A collection of design patterns for the Langroid multi-agent framework, covering agent configuration, tool handling, task orchestration, and external integrations.

Introduction

This skill provides a structured index of essential design patterns for developers building LLM-powered applications using the Langroid framework. Langroid, a multi-agent programming framework, emphasizes modularity and developer experience. These patterns serve as a blueprint for implementing complex agent behaviors, robust task control, and seamless integrations, ensuring that multi-agent systems are scalable and maintainable. Whether you are building autonomous research agents, structured data extractors, or interactive collaborative bots, these patterns offer practical, code-backed solutions for common engineering challenges.

  • Stateful tool handling allowing agents to maintain context across multiple turns and retries.

  • Advanced task control using specific termination sequences and batch processing for parallel workflows.

  • Integration capabilities with the Model Context Protocol (MCP) to leverage external tools like Claude Code.

  • Validation mechanisms to ensure tool outputs comply with agent states and logical requirements.
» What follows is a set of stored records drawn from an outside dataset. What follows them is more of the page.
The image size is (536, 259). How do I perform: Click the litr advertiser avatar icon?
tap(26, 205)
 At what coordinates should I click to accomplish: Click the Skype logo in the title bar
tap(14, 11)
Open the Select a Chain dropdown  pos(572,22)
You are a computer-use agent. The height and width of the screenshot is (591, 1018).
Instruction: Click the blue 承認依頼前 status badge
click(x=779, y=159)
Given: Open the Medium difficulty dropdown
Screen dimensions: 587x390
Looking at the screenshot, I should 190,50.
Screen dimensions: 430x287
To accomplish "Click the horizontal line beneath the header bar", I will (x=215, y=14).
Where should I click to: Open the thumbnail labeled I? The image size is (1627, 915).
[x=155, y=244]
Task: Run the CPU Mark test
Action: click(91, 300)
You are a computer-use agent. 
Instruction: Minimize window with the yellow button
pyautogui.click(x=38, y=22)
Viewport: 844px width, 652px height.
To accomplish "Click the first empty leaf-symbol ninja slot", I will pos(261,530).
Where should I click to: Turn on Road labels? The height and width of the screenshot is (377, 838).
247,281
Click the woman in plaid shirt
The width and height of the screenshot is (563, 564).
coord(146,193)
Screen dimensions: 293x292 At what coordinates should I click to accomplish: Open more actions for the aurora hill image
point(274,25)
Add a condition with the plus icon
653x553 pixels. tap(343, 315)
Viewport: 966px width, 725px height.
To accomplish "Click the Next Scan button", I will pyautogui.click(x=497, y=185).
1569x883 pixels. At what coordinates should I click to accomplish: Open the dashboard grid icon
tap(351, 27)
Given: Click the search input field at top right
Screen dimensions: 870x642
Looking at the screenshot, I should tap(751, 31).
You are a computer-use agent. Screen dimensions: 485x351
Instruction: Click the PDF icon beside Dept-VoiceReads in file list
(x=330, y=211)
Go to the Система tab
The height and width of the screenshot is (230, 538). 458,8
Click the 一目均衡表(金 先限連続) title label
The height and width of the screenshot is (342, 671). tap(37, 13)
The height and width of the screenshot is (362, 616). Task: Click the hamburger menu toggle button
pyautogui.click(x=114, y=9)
  • Infrastructure for 'Quiet Mode' execution, enabling clean CLI output during complex multi-step processes.

  • Standardized patterns for wrapping tasks to return structured tool messages directly to the LLM.

  • Utilize these patterns when designing agents that require persistent state or complex error-correction loops.

  • Implement task-specific termination sequences (e.g., using T[ToolName]) to prevent unnecessary LLM calls once a goal is reached.

  • For batch operations, use run_batch_tasks() to handle multiple inputs concurrently, ensuring state isolation via cloned agent instances.

  • Use the provided MCP tool adapter to connect agents to external servers via stdio, effectively extending agent capabilities without custom boilerplate.

  • When building RAG or information extraction systems, apply the validation-with-state pattern to cross-reference tool outputs against the original input context.

  • Always refer to the associated reference documentation files for complete, runnable code examples that demonstrate these patterns in production-ready contexts.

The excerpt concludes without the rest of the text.